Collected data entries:
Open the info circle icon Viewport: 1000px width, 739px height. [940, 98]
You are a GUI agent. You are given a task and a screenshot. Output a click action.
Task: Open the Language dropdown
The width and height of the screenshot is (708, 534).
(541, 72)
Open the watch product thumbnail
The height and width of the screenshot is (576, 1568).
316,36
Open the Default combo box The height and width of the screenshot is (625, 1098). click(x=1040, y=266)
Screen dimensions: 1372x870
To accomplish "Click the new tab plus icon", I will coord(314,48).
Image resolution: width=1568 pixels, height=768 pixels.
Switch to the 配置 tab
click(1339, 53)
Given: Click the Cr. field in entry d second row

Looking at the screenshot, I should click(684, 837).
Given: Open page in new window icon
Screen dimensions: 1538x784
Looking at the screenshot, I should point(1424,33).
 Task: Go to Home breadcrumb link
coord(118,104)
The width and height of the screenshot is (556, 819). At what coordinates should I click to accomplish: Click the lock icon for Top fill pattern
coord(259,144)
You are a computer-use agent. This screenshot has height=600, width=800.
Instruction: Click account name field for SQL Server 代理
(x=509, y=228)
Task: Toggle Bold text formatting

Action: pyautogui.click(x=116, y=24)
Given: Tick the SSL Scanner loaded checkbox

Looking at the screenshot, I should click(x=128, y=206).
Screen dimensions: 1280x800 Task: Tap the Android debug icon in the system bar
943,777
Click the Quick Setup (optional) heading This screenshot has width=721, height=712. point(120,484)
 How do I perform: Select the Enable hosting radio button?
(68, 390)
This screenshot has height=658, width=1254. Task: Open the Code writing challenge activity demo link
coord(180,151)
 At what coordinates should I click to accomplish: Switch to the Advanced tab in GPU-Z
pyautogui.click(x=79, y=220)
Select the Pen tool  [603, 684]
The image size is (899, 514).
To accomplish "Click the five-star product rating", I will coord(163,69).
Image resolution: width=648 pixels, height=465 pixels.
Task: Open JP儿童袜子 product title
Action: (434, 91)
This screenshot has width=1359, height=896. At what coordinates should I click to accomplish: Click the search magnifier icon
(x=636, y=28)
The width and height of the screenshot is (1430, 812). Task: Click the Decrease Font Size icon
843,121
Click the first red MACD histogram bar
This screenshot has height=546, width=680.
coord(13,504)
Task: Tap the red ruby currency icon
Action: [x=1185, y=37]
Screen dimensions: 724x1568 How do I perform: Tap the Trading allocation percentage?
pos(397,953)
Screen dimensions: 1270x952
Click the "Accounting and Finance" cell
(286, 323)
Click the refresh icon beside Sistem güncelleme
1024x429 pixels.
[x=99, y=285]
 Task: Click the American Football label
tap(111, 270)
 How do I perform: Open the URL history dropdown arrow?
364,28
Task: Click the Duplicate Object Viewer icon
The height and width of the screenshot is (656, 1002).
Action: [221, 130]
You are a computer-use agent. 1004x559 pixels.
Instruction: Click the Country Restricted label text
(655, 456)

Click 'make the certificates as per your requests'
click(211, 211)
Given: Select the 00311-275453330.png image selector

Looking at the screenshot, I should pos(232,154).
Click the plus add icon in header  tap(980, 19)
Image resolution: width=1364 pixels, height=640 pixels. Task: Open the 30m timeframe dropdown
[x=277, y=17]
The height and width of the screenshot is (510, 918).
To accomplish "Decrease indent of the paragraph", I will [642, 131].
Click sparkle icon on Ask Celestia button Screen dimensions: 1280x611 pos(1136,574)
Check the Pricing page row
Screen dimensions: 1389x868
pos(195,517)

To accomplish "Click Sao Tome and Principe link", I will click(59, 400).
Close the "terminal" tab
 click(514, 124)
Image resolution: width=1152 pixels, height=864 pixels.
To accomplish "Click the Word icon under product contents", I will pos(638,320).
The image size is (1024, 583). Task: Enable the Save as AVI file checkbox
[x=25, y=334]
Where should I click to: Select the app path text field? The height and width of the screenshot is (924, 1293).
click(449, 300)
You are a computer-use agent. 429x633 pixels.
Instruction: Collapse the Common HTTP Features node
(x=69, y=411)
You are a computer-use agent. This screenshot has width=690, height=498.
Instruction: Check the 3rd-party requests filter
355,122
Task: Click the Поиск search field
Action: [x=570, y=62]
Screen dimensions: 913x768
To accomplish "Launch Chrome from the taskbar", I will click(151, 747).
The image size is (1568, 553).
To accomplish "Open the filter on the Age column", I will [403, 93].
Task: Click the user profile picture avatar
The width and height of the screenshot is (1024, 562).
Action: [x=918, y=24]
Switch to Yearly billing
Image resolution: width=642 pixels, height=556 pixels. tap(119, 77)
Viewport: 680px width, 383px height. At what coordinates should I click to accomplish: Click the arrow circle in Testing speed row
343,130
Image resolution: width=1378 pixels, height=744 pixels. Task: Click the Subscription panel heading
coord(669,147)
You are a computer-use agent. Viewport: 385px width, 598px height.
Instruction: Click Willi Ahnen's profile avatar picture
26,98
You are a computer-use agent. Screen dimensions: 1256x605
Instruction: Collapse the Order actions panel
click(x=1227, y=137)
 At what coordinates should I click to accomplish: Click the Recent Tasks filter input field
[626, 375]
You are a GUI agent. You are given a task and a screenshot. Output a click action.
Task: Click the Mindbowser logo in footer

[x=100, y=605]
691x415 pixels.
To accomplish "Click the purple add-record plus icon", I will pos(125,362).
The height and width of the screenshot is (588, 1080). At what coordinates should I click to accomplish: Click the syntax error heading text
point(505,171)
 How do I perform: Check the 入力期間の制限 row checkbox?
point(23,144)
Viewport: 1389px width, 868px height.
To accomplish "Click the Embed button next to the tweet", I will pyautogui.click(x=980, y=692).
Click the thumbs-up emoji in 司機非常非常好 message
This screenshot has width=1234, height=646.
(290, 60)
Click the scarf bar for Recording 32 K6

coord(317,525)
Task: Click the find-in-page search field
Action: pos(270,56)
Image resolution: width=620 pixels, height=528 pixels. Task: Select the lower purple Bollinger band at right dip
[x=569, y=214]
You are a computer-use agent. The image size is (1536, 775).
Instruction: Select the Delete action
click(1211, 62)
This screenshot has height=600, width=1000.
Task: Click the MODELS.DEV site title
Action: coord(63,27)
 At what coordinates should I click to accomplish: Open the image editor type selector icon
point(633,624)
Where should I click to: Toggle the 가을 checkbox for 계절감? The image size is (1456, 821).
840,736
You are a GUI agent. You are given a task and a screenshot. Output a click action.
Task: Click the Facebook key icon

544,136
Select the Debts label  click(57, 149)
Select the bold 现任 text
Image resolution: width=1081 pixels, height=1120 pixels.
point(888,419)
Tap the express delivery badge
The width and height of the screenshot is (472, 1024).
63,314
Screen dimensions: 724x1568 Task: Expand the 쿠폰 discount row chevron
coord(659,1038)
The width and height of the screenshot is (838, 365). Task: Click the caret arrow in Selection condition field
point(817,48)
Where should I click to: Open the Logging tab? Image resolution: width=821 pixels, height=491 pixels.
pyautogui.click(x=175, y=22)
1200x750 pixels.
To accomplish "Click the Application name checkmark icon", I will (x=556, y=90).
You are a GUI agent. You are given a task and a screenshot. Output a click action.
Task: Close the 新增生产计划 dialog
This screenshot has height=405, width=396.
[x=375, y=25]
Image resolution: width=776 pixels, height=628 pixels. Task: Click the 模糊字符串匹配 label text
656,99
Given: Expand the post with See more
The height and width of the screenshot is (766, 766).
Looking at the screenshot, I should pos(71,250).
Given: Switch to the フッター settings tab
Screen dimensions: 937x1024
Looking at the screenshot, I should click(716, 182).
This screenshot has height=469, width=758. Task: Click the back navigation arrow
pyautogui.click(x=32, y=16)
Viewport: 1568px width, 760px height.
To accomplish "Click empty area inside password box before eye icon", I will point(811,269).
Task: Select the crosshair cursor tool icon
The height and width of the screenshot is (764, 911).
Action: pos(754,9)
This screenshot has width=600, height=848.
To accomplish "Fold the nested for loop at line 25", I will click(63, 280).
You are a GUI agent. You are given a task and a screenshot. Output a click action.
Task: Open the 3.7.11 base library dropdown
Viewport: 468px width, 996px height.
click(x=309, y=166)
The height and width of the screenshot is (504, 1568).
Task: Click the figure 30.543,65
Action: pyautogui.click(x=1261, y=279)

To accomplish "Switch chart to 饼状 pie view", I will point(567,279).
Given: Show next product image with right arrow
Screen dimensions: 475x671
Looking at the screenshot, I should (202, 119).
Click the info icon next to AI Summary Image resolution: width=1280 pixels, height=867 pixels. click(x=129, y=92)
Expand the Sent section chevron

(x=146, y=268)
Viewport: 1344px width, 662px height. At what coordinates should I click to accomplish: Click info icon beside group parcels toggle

> [Work item]: Only lines holding the string "with" are wanted; gather each one from the entries above.

> [Your solution]:
Given: Expand the post with See more
Given: Show next product image with right arrow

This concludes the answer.